At $0.60 for 20k prompt tokens, it's not going to be cheap so they will need to ...

smodo · on May 6, 2023

What I’ve read is that people let a kind of meta-chat run alongside the client interaction. The meta channel decides what parts of the history to retain so the primary channel doesn’t use as many resources. You could let GPT decide when it needs to see the whole context again etc. There’s a lot of interesting ways to let GPT handle it’s own scope, I think.

modernpink · on May 6, 2023

Is this anything like what Langchain supports which is various strategies for chat history compression (summarisation)?
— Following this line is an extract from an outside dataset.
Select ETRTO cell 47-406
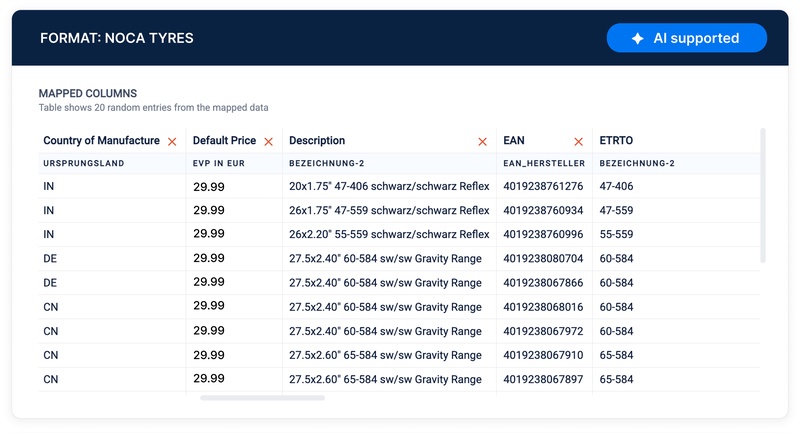Screen dimensions: 800x433 pos(616,186)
https://www.pinecone.io/learn/langchain-conversational-memor...

But aside from this, if I have a large document that I want to "chat" with, it looks like I am either chunking it and then selectively retrieving relevant subsections at question time, or I am naively dumping the whole document (that now fits in 32k) and then doing the chat, at a high cost. So 32k (and increased context size in general) does not look to be a huge gamechanger in patterns of use until cost comes down by an order of magnitude or two.

smodo · on May 6, 2023

Yes, that’s one example. Relatively simple to implement yourself. Any frontend for chatgpt already does the basic thing, which is to pass the previous messages along with the prompt.
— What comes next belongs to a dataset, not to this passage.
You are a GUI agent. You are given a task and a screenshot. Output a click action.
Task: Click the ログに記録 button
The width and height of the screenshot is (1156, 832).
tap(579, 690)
I think we may end up with first and second stage completions, where the first stage prepares the context for the second stage. The first stage can be a (tailored) gpt3.5 and the second stage can do the brainy work. That way you can actively control costs by making the first stage forward a context of a given maximum size.

bravura · on May 6, 2023

Is this a native feature? Or something home brewed? If the second, how to use it?

smodo · on May 6, 2023

Right now all of this is people tinkering with the API. If you look at the docs you will note that it doesn’t even provide chat history or any kind of session. You have to pass all context yourself. So you’re already homebrewing that, why not add some spice.
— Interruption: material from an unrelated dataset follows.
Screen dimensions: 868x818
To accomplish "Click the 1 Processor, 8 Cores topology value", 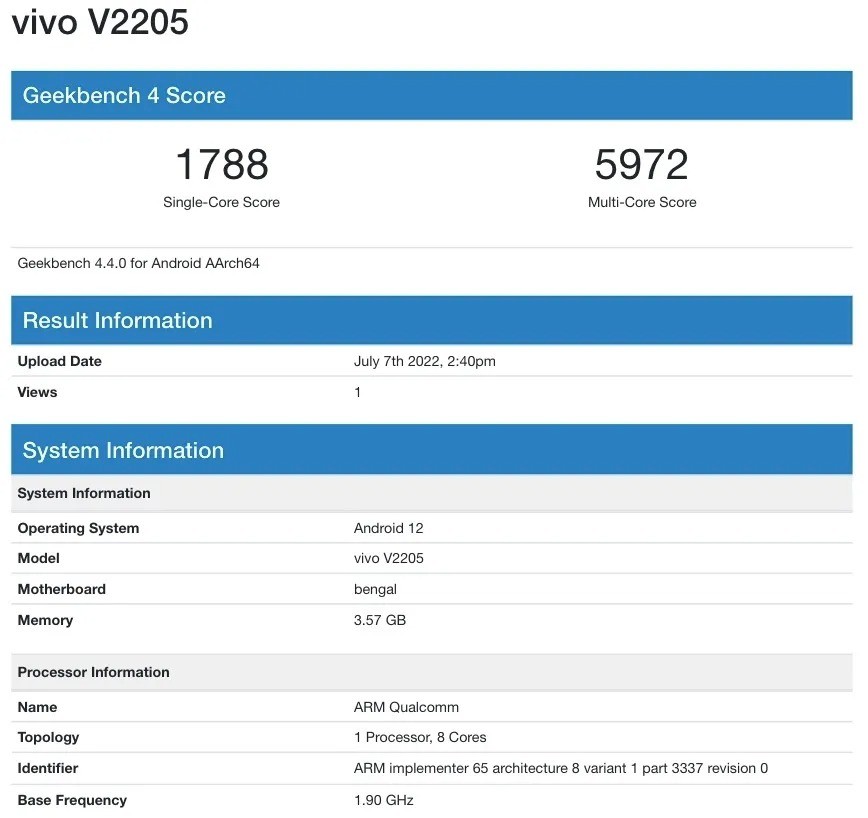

happycube · on May 6, 2023

I forget if Langchain can do that, but something along those lines will exist if it doesn't already, it's too obvious not to, and too important for the free ChatGPT equivalents which will be popping up over a matter of days/weeks now that truly free versions of llama are coming out.

TL;DR the puck should get there very soon, not just Really Soon Now.

1024core · on May 6, 2023

> At $0.60 for 20k prompt tokens

Is it $0.60 even for the input tokens?

dragonwriter · on May 6, 2023

Yes, its $0.03/1K for prompt and $0.06/1K for response, which is $0.6/20K for prompt, $1.2/20K for response.